**Supplied data**
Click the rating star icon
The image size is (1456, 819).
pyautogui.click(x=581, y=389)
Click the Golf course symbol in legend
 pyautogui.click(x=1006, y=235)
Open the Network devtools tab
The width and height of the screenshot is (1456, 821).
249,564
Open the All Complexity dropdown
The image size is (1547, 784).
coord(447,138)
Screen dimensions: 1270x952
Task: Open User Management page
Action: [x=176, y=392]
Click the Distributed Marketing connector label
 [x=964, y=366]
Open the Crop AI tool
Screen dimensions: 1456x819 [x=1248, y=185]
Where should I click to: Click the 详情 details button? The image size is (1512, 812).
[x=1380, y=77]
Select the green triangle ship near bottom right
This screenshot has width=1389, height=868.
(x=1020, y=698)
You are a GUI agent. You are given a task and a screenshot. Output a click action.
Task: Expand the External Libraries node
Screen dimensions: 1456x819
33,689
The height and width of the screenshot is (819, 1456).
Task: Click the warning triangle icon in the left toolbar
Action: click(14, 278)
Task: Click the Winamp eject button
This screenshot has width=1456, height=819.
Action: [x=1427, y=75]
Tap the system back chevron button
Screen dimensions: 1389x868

**Instructions for the task**
Print exactly the lines of the listing above starting at the line containing "Where should I" and ending at the line containing "Task: Expand the External Libraries node", both included.

**Output for this task**
Where should I click to: Click the 详情 details button? The image size is (1512, 812).
[x=1380, y=77]
Select the green triangle ship near bottom right
This screenshot has width=1389, height=868.
(x=1020, y=698)
You are a GUI agent. You are given a task and a screenshot. Output a click action.
Task: Expand the External Libraries node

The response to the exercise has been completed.